Andrew Crosby from Exeter University and others report that a specific gene TMEM63C, affects lipid and cholesterol processing pathways inside brain cells. The area of metabolic dysfunction is between the endoplasmic reticulum and mitochondria.
Dr Julien Prudent PhD states that it is necessary for different organelles within our cells to communicate together by exchanging lipids for example is critical to ensure cellular homeostasis to prevent disease.
There are also other genes known to cause Motor Neurone Disease. It is hoped that more effective diagnostic tools and treatments will eventually have an effect on the impact of the condition in people’s lives.
In another study scientists have discovered a genetic link that shows why some patients develop pain and early failure of their joint replacements.
Cobalt chrome (CoCr) is used in about 70% of artificial joints that are implanted throughout the world.
When a joint replacement fails it causes pain, tissue damage and repeat surgery.

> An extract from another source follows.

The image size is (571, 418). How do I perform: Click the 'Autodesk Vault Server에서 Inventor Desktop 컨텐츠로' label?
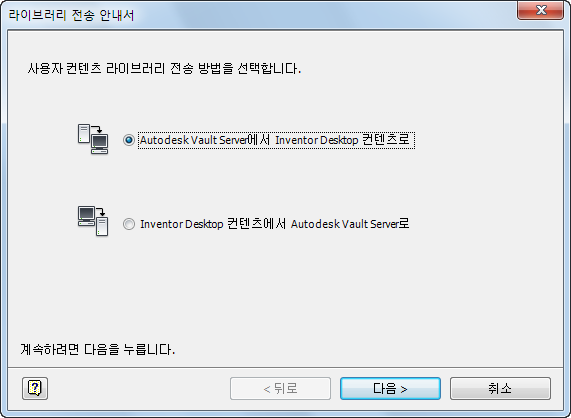click(276, 140)
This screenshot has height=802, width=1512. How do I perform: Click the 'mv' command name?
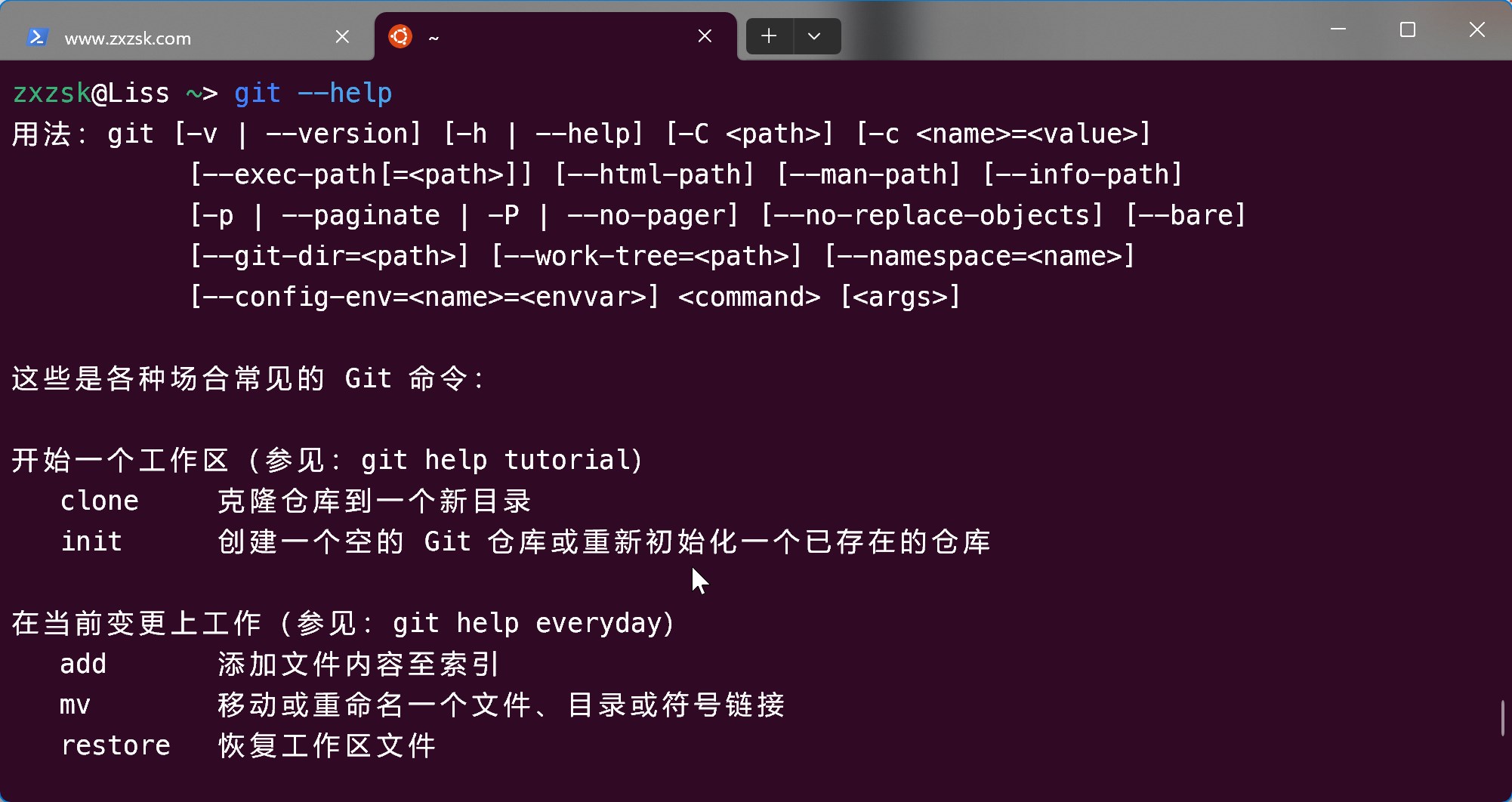pos(75,705)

Dr David Langton from Newcastle University explains that a large percentage of joint failures are caused when wear and tear cause small particles from the joint implant to be released into the blood stream and stimulate an immune response in the body. The action is similar to when a person with an organ transplant rejects it. Up until know the reason why some joints are rejected has been unpredictable and unknown.
It has been found that people with some HLA genotypes are at greater risk of CoCr metal sensitivity. This amounts to 10% of the European population.
A collaboration between centres in Newcastle, New York and Perth Australia have produced a machine learning tool called Orthotype which can predict which patients are at higher risk of joint rejection prior to surgery by scanning the patient’s genotype.
In future a great deal of patient misery and expense could be prevented by routine blood testing prior to joint replacement to allow the surgeon to choose the best implant for the individual patient.
At the moment about 10% of the UK population will undergo at least one joint replacement. This number is expected to increase if our weight problems increase too.